FORT PIERCE, Fla. — She has spent her career helping children and teens succeed and has become a beloved staple at Fort Pierce Central High School.
Vanessa Solomon has been a teacher, a dean and, most recently, a graduation coach.
But her career is on pause as she's now battling metastatic breast cancer, prompting so many in the community to pull together to return the support she has long given them.
"It feeds your soul, it really does," Vanessa Solomon said about her years working with children.
But don't take her word for it. She has photo proof of some of the many students whose lives she's touched.
"Three thousand pictures," she said while picking some of her favorites out of a box. "The very most important thing was to build relationships with the kids. Once we had common ground, there wasn't anything they wouldn't talk to me about, and I mean anything."
Those relationships made her special not only to students, but their families and the staff members she worked with every day.
That's why 2016 was a tough year at the school.
"I always felt I was going to fight this battle," Solomon said. "I never expected it at 39."
Solomon said she has a history of various cancers in her family and had been getting mammograms since she was just a teenager.
In 2016, she was feeling unusual pain and went to her doctor.
"When she scanned over it, I saw it immediately on the screen," Solomon said.

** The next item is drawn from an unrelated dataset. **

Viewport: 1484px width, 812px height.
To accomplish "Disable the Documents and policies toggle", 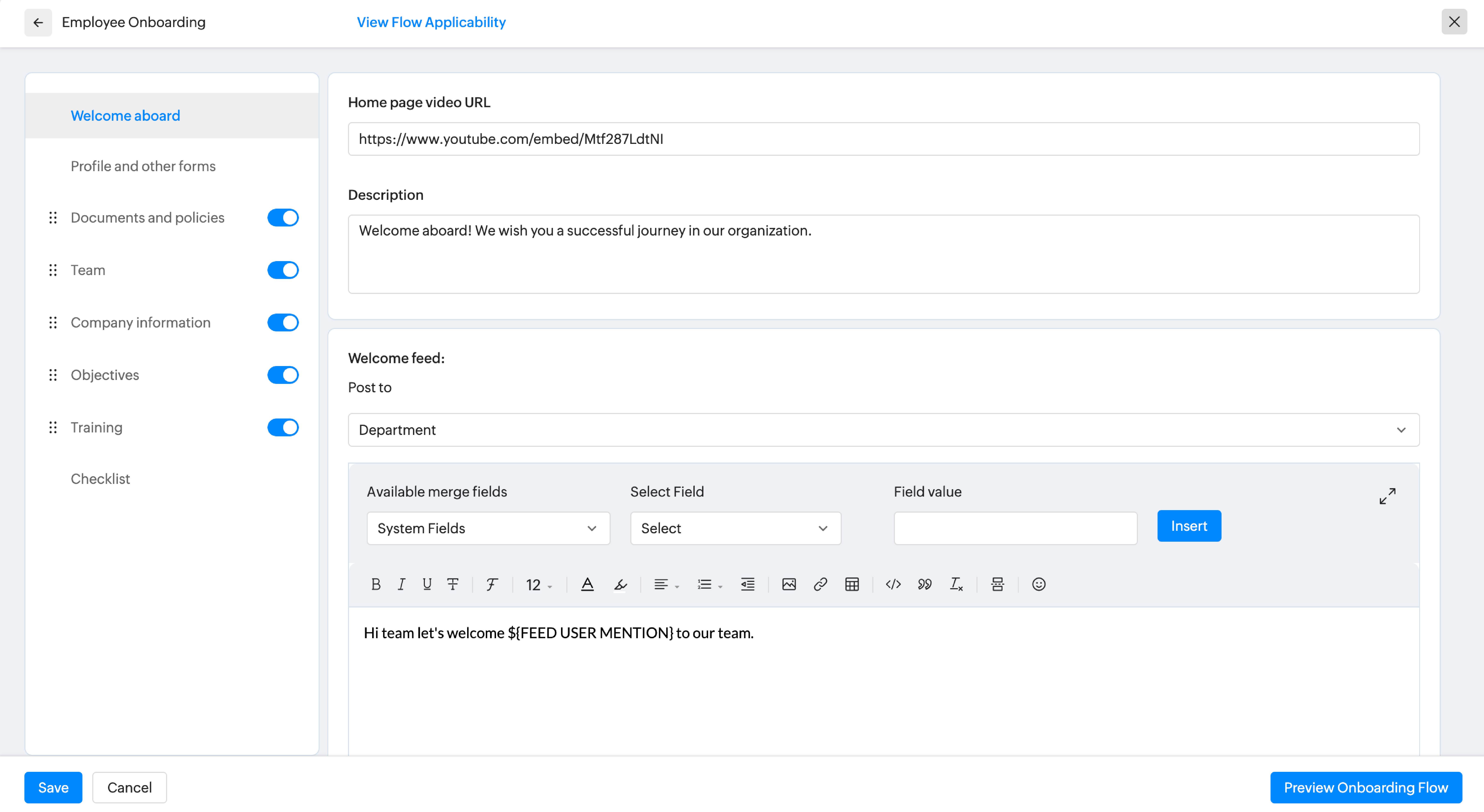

After undergoing an ultrasound, she could see a lump that would give her a breast cancer diagnosis. She was given an aggressive treatment and surgery plan.
"Some days it made me feel really awful, but I knew the kids on campus were watching me," Solomon said. "I cannot tell you how many said to me, 'You're the only person I've ever known that's gone through cancer.' So, I took on that responsibility that I have to show them like you can live and thrive."
Students filled her office with decorations and words of encouragement.
She was honored at homecoming and football games.
The support has also spanned outside of the school. Her husband is a St. Lucie County firefighter and his agency has also done its part to lift her spirits.
"I didn't miss a homecoming or prom at all until last year," Solomon said.
Last school year, nearly six years after her first diagnosis, the cancer spread to her lymph nodes.
"I'm not going to give up," Solomon said. "I'm going to be a part of the 27%. Twenty-seven percent is the survival rate for metastatic breast cancer."
When Solomon felt she could no longer give her all to the students at school, she stepped away. Colleagues, she said, generously donated some of their sick time to her. She is currently on medical leave.
"I'll be back," she said. "I'll be back stronger and healthier."
But in the meantime, the community is again stepping up to help her and her family, including two sons.
The Scott Van Duzer Foundation is hosting a fundraiser this week to make her time away from work a little easier on the family. Solomon has other plans for the donations, too.
"If I can't be on campus helping kids, I want to be able to start a scholarship fund," Solomon said, helping at-risk students who she spent much of her career helping.
She would also like to start her own foundation to help children reach their career goals.
"Maybe I can still help people but in a different way," Solomon said.
She is still looking to make an impact, whether it's with students or other women whom she hopes hear her story.
"If just one person goes to get a mammogram, then I've done my job," Solomon said.
The fundraiser is Wednesday from 4-10 p.m. at Big Apple Pizza in Fort Pierce. One hundred percent of all food and drink sales, staff salaries and tips will benefit the family.
Community members, business owners and community leaders, including Van Duzer, county Commissioner Sean Mitchell and tax collector Chris Craft are also competing to raise funds.
Solomon will get to shave the person's head who raises the least amount of money.